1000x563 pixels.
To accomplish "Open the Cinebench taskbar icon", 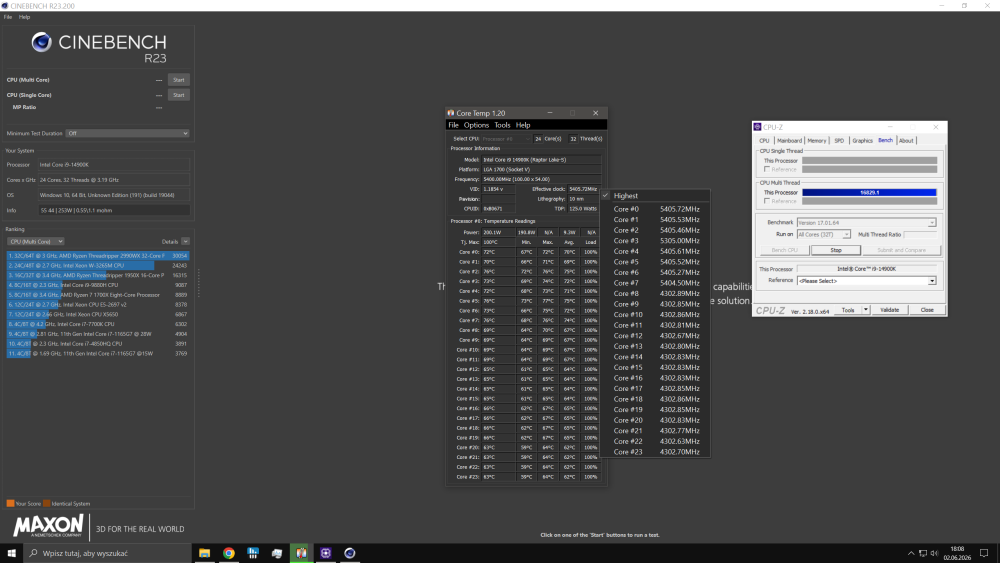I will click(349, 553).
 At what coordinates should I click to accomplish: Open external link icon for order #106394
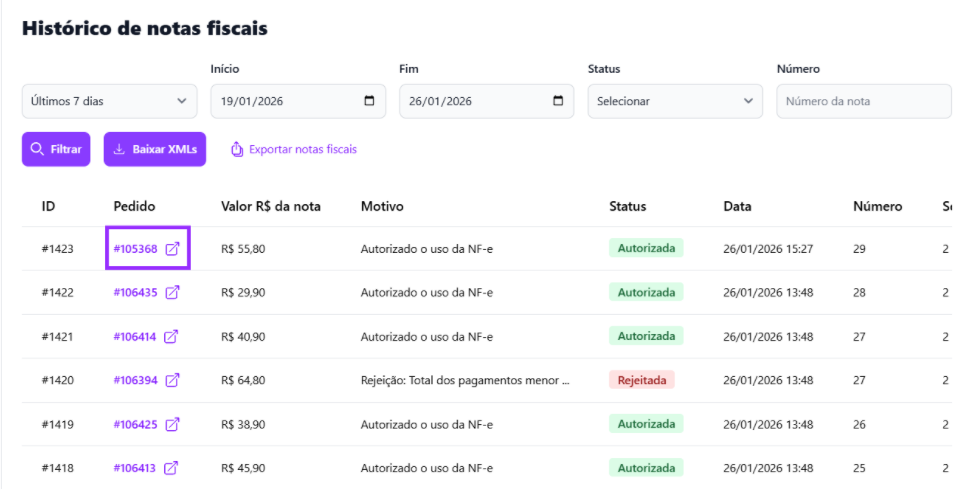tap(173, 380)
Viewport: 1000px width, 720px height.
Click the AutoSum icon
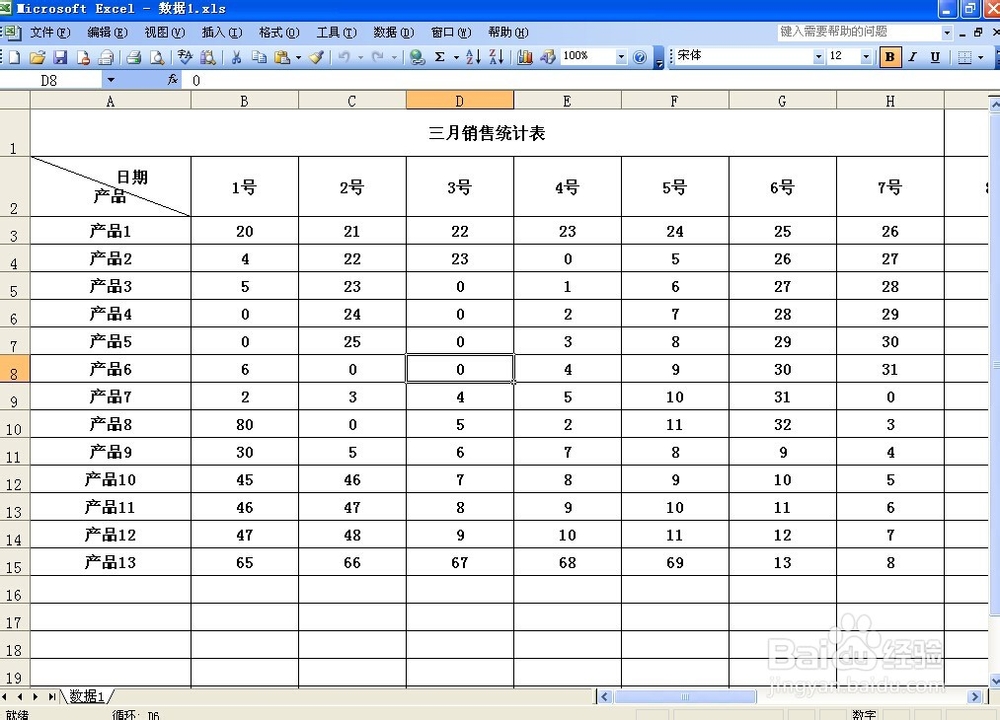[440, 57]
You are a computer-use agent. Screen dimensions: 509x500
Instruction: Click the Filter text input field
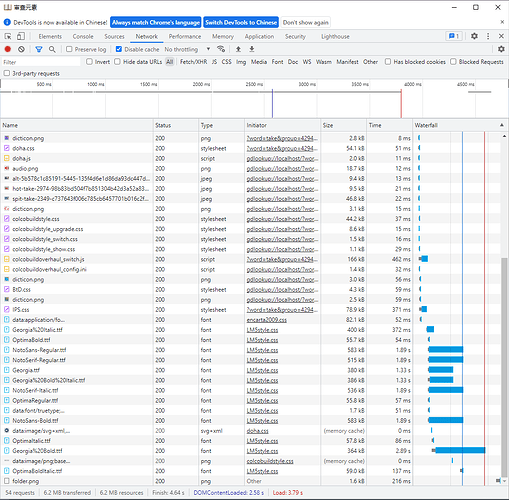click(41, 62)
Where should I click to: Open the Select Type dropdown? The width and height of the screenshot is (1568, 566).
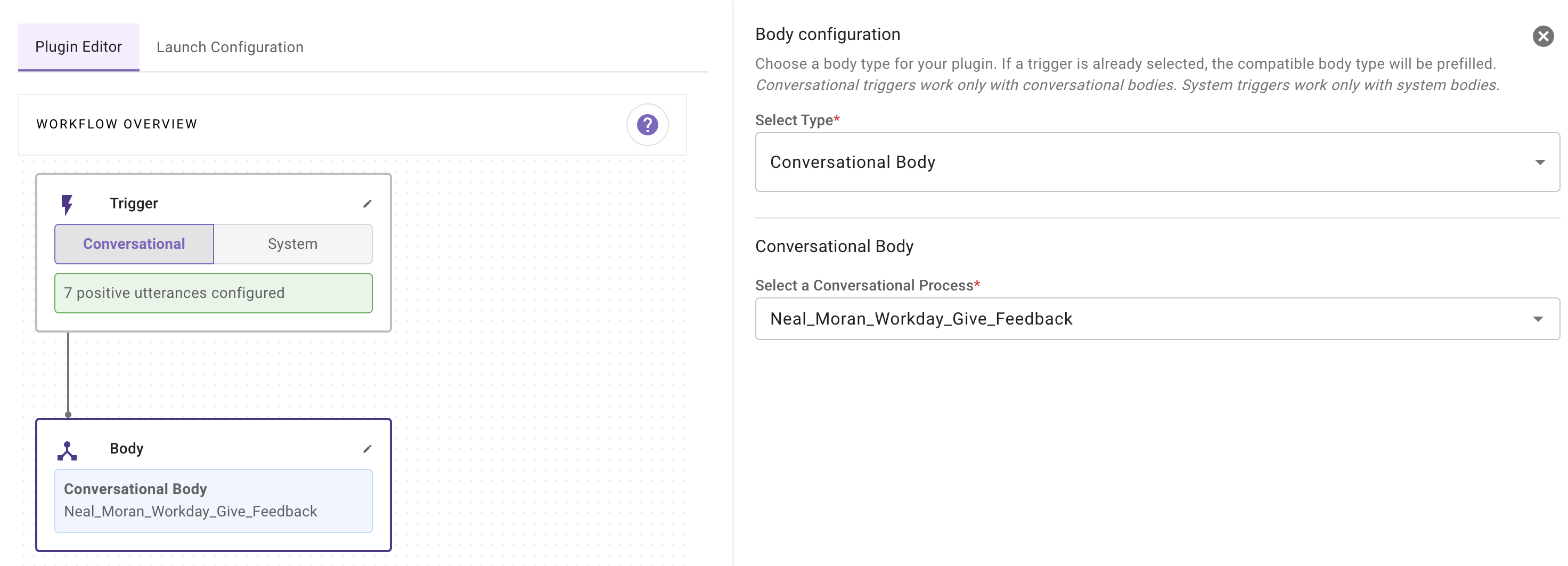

________________________

What lines in the listing contain "width"? Copy them all.

### RESULT
Viewport: 1000px width, 720px height.
Where should I click to: Open the Select Type dropdown? The width and height of the screenshot is (1568, 566).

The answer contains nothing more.